REQUIREMENT A
According to the passage on WMATA's finances, why does the agency face drastic service cuts and employee furloughs as early as September? Respond in one to three sentences.
REQUIREMENT B
Extend the passage on Metro's finances and service plans, picking up after its final sentence.

[SUPPLIED PASSAGE — start]

With Congress' failure to pass a new financial relief package last week, WMATA faces the prospect of drastic service cuts and the furlough of thousands of employees as early as September. In addition, without further federal aid, WMATA says it may delay completion of the extension of the Silver Line to Dulles Airport, currently projected to open next year, and scrap plans to buy new rail cars.
Wiedefeld warned at the July 28 press conference that “without additional federal funds, we are left with some very difficult choices to deal with a looming financial crisis that run counter to the economic recovery we all want.”
Even if Republicans and Democrats agree on new legislation, the likely sum devoted to public transportation nationwide will be about $15 billion, with about $800 million going to Metro. This will be insufficient to prevent employee furloughs and service reductions.
Joe McAndrew, managing director for transportation at the Greater Washington Partnership, told the Washington Post, “What we keep hearing, if there is any [transit] funding, it may fall closer to $15 billion, which is not adequate.”
The transit system is set to restore rail service to near pre-COVID levels on August 16 and bus service to 73 percent of pre-pandemic levels on August 23. The rail system will add 15 hours more service per week, with opening times returning to normal and the system closing at 11 p.m. each night.

[SUPPLIED PASSAGE — finish]
[EXTRACTED RECORDS — start]

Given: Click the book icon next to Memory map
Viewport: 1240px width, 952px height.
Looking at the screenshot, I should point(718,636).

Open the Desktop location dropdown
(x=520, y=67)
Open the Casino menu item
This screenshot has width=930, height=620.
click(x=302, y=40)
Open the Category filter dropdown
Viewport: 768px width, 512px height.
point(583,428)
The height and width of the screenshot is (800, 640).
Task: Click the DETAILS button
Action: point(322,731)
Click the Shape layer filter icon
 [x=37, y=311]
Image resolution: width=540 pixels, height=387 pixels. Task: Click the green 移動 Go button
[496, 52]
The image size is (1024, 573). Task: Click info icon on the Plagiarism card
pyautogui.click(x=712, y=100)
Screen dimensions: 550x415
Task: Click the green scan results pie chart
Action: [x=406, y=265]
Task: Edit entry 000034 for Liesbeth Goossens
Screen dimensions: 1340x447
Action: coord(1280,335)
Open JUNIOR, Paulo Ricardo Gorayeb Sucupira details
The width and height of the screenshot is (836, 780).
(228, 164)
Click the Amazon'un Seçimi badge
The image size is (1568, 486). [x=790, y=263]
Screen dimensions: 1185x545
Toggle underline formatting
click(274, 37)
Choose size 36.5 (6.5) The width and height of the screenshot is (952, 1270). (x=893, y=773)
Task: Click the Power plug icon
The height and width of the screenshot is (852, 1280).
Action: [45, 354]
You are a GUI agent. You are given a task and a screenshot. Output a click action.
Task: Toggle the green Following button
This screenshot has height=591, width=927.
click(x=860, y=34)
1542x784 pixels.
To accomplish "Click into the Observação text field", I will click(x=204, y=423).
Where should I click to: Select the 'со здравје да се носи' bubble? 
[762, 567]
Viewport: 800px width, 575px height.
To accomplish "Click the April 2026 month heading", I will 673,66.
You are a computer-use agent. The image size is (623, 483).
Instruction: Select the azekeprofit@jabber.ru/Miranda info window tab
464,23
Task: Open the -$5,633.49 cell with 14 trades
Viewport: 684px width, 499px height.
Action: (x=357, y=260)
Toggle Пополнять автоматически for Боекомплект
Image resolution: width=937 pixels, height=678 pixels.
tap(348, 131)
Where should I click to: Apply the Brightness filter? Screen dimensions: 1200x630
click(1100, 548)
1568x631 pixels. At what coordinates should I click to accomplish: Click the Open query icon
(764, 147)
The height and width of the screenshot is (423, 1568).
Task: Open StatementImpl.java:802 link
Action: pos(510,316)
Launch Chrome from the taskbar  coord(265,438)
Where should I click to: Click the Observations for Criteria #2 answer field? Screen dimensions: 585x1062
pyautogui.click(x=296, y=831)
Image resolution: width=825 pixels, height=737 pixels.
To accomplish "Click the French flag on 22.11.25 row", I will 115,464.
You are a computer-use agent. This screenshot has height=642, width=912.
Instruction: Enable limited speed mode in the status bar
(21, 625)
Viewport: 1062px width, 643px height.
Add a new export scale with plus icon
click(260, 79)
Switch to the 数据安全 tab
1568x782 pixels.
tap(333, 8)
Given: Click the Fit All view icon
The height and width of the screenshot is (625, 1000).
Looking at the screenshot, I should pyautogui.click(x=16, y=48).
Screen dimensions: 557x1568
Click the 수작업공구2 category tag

[EXTRACTED RECORDS — finish]

EXERCISE ANSWER A
WMATA faces these prospects because Congress failed to pass a new financial relief package last week. Without further federal aid, it also says it may delay completing the Silver Line extension to Dulles Airport and scrap plans to buy new rail cars.

EXERCISE ANSWER B
On March 17, Metro closed 19 rail stations, about 20 percent of the total. On May 23, it fully shut down the Silver line, due to low ridership and the need to do repair work to facilitate the completion of the line extension. After the DC region largely shut down from late-March through most of May, rail ridership collapsed to about 5 percent of pre-pandemic levels. WMATA says it is now at about 10 percent.
WMATA responded to the drop in ridership by also cutting the frequency of trains and buses. As a result, overcrowding remains a concern and maintaining safe social distancing is impossible on many trips. In its July monthly report to Metro’s Board, Metro’s Rider Advisory Council (RAC) noted that they are “deeply concerned about ongoing reports of severe crowding on numerous routes — especially those serving lower-income communities in our region.”
“Daily bus ridership has long been well above the socially distanced capacity of 85,000 trips as specified in WMATA’s Pandemic Recovery Plan,” the RAC wrote in its report. “Even in the ‘managed re-entry’ phase expected to begin in the coming weeks, Metrobus capacity is only planned to be 110,00 trips, wholly insufficient for current ridership.”
In July, about 130,000 bus trips were taken each weekday, or 20,000 above the system’s August 23 planned capacity. Metro reports that 70 percent of the bus rides during the pandemic have been work trips, indicating that many workers who are forced to remain on the job during the pandemic rely on the transit system.
In a July information brief, WMATA conceded that it cannot maintain safe social distance guidelines under its current budgetary restrictions. To maintain proper distance would require “five times the level of service to carry the same number of customers as under normal service conditions. While Metro will use these guidelines to inform the timing of service increases, optimal distancing will be challenging even when accompanied by regional efforts to stagger worker re-entry.”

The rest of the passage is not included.